Example: dumping the tape catalog
Each catalog entry is 12 bytes
10 DIM C$[512]
20 C$=CATALOG$
30 K=1
40 FOR I=1 TO 504 STEP 12
50 FOR J=1 TO 12
60 PRINT C$[K,K];
70 K=K+1
80 NEXT J
90 PRINT
100 NEXT I
110 PRINT
120 END
Tape documentation lifted from Everett Kaser's Series-80 Emulator (I hope
Everett won't sue me for this blatant copyright infringement):
TAPE LAYOUT
-------------------------------------------------------
The HP-85 tape cartridges contained at most 43 files.
File 0 was always the TAPE DIRECTORY, and was always
4 records long. Files 1-42 were the user-created files.

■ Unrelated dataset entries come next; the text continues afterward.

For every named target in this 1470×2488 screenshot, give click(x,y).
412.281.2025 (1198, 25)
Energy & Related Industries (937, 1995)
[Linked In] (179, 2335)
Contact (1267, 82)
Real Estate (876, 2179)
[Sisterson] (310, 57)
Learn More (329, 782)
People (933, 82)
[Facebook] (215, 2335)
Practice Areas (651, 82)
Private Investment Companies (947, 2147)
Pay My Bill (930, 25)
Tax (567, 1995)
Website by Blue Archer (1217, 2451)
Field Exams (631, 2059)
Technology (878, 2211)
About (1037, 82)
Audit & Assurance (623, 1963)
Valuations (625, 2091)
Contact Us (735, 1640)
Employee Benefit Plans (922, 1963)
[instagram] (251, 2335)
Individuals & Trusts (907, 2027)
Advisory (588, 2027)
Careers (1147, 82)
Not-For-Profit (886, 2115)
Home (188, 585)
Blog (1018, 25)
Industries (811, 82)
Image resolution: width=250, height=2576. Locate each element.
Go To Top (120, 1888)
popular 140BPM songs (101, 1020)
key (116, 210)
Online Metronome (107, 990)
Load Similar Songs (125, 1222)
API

The tape itself had 2 TRACKS, 0 and 1.
There were TWO COPIES of the TAPE DIRECTORY, one in
records 0 and 1 of file 0, and a second in records 2 and 3
of file 0. Record 2 was an exact duplicate of record 0,
and record 3 was an exact duplicate of record 1. Only
one record of the directory could be read into memory at
a time, so the system had to keep track of whether the
first 1/2 or the second 1/2 of the directory was in memory
(or neither).
Each DIRECTORY RECORD consisted of 21 12-byte directory
entries, which equals 252 bytes. The final 4 bytes of
each record as follows:
252 directory segment flag (0 or 1).
253 FILE# of file that wraps from the end of TRACK 0 to
the beginning of TRACK 1.
254 (2 bytes) RECORD# of first record of the split file
255 that's on TRACK 1.
Each DIRECTORY ENTRY consists of 12 bytes, allocated thusly:
BYTES DESCRIPTION
----- ---------------------------------------------
0-5 ASCII FILE NAME, blank filled
6 EXTENDED File Type
7 FILE TYPE
8-9 # RECORDS in the file
10-11 # BYTES in each record
The FILE TYPE is thus:
BIT DESCRIPTION
--- -----------------------------------------------
0 No directory name listed
1 Soft write protect
2 Extended file type (****)
3 Binary Program (BPGM)
4 Data file (DATA)
5 BASIC Program (PRGM)
6 Empty file (NULL)
7 Next available file
The most significant bit of the EXTENDED FILE TYPE byte will
signify extended file type as well as BIT 2 of FILE TYPE, but
it shouldn't be used, as a bug in the system doesn't clear that
bit if you purge the file. The lower seven bits allow the
differentiation between various extended file types (****).